Pulmonaria officinalis heeft allerlei volksnamen: pusoogje, vlekkenkruid, wolvenkruid, wrangwortel, spinaal, onzevrouwenspin. Deze inheemse plant in Europa en het noorden van Amerika bloeit in maart en april met bloemen die verkleuren van rood naar paarsblauw. De plant van ongeveer 30 cm hoog is geschikt als bodembedekker onder bomen en als randje langs een perk.
De zilverachtige vlekken op het blad zag men vroeger als de tranen van de maagd Maria. De latijnse naam echter komt van ‘pulmo’ wat long betekent. De signatuurleer – die vroeger veel gebruikt werd – associeerde elke plant door zijn geur, uiterlijk of groeigewoonte met de ziekte waarvoor hij als geneesmiddel bestemd was. Men vond dat het blad met zijn vlekken leek op een aangetaste long en gebruikte daarom het longkruid tegen bronchitis en hoest.

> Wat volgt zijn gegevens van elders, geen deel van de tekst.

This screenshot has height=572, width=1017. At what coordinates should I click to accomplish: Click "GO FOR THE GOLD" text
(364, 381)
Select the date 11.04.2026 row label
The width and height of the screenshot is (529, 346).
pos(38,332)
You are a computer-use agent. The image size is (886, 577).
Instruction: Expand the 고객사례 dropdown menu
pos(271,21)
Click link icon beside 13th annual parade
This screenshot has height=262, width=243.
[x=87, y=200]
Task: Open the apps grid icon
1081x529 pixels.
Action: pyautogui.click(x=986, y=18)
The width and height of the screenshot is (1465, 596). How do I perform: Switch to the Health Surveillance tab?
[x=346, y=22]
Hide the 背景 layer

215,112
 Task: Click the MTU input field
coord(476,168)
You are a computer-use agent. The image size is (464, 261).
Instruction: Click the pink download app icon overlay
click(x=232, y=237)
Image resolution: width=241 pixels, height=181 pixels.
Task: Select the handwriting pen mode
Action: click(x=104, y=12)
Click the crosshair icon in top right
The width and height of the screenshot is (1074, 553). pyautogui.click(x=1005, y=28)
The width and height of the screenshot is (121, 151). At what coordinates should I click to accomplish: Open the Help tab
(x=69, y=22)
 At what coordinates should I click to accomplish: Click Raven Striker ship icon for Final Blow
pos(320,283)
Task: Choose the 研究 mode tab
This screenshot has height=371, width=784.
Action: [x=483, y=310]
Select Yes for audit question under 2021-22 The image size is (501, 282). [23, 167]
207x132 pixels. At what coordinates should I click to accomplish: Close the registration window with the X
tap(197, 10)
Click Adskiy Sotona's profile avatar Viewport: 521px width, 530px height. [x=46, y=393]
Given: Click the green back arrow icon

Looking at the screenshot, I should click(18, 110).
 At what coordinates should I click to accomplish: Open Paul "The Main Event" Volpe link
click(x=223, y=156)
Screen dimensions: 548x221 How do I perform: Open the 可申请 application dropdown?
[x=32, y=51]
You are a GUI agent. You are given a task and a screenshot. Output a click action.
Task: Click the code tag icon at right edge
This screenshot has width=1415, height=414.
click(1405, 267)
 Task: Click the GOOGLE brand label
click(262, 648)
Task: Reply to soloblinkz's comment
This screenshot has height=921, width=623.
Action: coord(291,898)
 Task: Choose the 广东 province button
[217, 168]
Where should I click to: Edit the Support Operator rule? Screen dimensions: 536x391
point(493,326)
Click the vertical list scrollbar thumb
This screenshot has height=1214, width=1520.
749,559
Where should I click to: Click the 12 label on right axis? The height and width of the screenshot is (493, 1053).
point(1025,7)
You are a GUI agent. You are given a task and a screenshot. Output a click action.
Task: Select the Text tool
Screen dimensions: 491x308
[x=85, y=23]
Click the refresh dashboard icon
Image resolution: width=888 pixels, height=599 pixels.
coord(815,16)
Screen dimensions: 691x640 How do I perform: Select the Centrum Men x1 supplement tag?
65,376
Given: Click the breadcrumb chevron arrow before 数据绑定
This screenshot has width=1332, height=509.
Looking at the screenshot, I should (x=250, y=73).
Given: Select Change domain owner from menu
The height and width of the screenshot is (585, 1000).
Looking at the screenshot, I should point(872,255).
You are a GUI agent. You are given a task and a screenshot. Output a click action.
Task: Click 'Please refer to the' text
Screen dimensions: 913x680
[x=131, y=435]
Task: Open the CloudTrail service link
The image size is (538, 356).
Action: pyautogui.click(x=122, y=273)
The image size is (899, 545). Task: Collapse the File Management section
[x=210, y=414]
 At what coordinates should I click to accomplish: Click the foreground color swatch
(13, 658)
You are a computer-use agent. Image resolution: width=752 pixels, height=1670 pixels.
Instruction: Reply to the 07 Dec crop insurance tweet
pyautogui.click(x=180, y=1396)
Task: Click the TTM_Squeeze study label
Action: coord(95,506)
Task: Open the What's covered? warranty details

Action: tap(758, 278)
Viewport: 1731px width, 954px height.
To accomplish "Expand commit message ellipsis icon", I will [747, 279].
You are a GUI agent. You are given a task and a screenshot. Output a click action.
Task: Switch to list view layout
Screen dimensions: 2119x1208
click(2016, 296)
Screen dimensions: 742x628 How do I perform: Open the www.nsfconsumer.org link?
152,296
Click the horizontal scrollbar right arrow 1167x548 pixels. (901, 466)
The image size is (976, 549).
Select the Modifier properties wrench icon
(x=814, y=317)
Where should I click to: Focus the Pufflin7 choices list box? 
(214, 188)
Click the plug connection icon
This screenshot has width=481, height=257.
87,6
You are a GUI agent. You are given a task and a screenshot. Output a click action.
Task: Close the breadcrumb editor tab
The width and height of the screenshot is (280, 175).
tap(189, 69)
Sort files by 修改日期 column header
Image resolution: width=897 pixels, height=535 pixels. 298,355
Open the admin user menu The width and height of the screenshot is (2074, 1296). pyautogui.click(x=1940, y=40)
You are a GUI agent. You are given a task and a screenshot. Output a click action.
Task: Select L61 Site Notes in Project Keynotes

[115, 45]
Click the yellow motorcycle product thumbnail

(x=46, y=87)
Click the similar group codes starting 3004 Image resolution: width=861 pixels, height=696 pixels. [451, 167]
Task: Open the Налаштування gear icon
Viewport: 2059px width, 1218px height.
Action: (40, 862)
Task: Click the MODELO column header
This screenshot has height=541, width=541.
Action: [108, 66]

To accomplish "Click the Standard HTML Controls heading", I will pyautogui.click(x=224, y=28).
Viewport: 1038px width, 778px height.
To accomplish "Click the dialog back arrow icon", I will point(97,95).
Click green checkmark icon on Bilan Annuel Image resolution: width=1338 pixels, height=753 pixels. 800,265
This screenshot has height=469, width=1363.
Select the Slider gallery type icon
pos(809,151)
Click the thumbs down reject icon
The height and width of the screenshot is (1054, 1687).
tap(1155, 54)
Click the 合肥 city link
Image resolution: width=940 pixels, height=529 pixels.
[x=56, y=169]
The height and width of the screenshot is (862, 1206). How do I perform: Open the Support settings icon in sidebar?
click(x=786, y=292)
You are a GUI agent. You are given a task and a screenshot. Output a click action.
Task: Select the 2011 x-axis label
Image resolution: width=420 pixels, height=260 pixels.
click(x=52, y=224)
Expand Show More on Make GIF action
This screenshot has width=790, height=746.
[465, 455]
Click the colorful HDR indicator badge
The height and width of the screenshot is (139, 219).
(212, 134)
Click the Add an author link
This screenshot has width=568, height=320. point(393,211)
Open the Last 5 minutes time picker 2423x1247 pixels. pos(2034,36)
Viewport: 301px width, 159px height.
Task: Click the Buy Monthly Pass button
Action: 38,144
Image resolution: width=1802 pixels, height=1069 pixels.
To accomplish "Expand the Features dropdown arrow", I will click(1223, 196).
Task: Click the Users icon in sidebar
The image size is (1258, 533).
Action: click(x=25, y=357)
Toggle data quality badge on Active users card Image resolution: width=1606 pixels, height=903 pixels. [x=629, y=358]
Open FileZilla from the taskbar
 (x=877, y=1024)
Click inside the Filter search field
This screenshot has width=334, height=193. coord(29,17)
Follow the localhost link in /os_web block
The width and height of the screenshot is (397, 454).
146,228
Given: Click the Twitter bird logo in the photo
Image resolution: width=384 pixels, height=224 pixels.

Men gebruikte thee, getrokken van het blad en de bloemetjes, vooral tegen bloedspugen. Tegenwoordig gebruik je de thee vooral omdat het de luchtwegen verzacht en overtollig slijm oplost.
In het kruidenveld staat het gevlekt longkruid bij de eetbare bloemen. Het is een van de eerste voorjaarsbloeiers. De bloemen zijn decoratief en met een frisse komkommersmaak eetbaar in salades en soepen.